MEDIA RELEASE | PARLIAMENTARY INQUIRY BACKS NALC CALL TO STRENGTHEN STANDARDS REGIME FOR 100,000 COUNCILLORS
A year-long Parliamentary inquiry into ethical standards in local government, published today (30 January), has backed calls from the National Association of Local Councils (NALC) for reforms to the current regime aimed at improving behaviour in 10,000 local (parish and town) councils.
NALC has campaigned for a range of measures to be introduced to support high standards of conduct by its 100,000 local councillors, including the re-introduction of sanctions, greater emphasis on training and development, and a single code of conduct for all tiers of local government based on NALC’s own model code.
However, the national membership body – which represents the first tier of local government in England – has issued a plea to the Government to address the report’s failure to recommend and promote more councillor training and development.

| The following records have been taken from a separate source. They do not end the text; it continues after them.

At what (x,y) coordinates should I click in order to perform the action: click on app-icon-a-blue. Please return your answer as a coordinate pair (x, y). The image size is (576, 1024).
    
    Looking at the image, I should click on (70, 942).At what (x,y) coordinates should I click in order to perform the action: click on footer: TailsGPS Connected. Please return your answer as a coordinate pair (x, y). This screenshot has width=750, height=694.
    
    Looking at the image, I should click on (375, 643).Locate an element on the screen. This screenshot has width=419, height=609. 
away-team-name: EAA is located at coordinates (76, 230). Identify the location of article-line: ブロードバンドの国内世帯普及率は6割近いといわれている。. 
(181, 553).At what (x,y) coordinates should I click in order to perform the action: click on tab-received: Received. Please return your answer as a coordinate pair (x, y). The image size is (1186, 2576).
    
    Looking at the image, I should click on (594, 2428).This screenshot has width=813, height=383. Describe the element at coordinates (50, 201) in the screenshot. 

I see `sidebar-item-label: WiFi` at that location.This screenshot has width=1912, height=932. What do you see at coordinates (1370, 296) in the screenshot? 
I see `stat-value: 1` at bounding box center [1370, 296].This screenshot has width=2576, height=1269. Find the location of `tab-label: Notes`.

NALC has been pressing for greater encouragement and support for induction and regular refresher training for local councillors on standards, coupled with new investment in a national training programme.
Measures recommended in the independent Committee on Standards in Public Life report on ethical standards in local government, presented to the Prime Minister, include:
- a new power for principal authorities, such as district and county councils, to suspend councillors from all tiers of local government
- revised rules on declaring interests, gifts and hospitality
- an updated model code of conduct, in consultation with representative bodies of councillors and officers of all tiers of local government
- a right of appeal for suspended councillors to the Local Government Ombudsman
- greater transparency about the number and nature of complaints.
Cllr Sue Baxter, chairman of NALC, said: “NALC is fully committed to promoting and supporting the highest standards of conduct by local councillors and officers in the first tier of local government, which is increasingly playing a bigger role in communities including the delivery of public services and community facilities.
“Since the Localism Act was introduced in 2010, NALC has long-called for its review, including the standards regime it introduced, and therefore strongly welcomed this inquiry into local government ethical standards.
“Whilst the present regime is not fundamentally flawed, it does require some strengthening, therefore I am pleased the Committee on Standards in Public Life has listened to the concerns of NALC, county associations of local councils, and local councils themselves.
“The Committee rightly acknowledges it is a minority of local councillors who engage in bullying or harassment, or other highly disruptive behaviour, therefore NALC is delighted the Committee agrees with our proposal for the regime to have more teeth through the re-introduction of sanctions for breaches of the code.
“However, NALC is bitterly disappointed at the report’s failure to support local councillors by helping them develop a better understanding of the standards regime through councillor training such as induction and regular refresher training. That is why I am urging the government to go further and work with NALC to encourage and support training for local councillors, and to provide investment to support a national training programme comprising a range of initiatives including a member development charter. Such investment could come from existing funding into local government improvement.
“We support the recommendation to develop an updated model code of conduct to reflect the proposed changes, but given over half of local councils and many principal authorities use NALC’s model code of conduct, this should be the foundation for the development of an updated model code of conduct for all tiers of local government. NALC looks forward to further dialogue and engagement with the Committee and the government over taking forward the report’s recommendations.”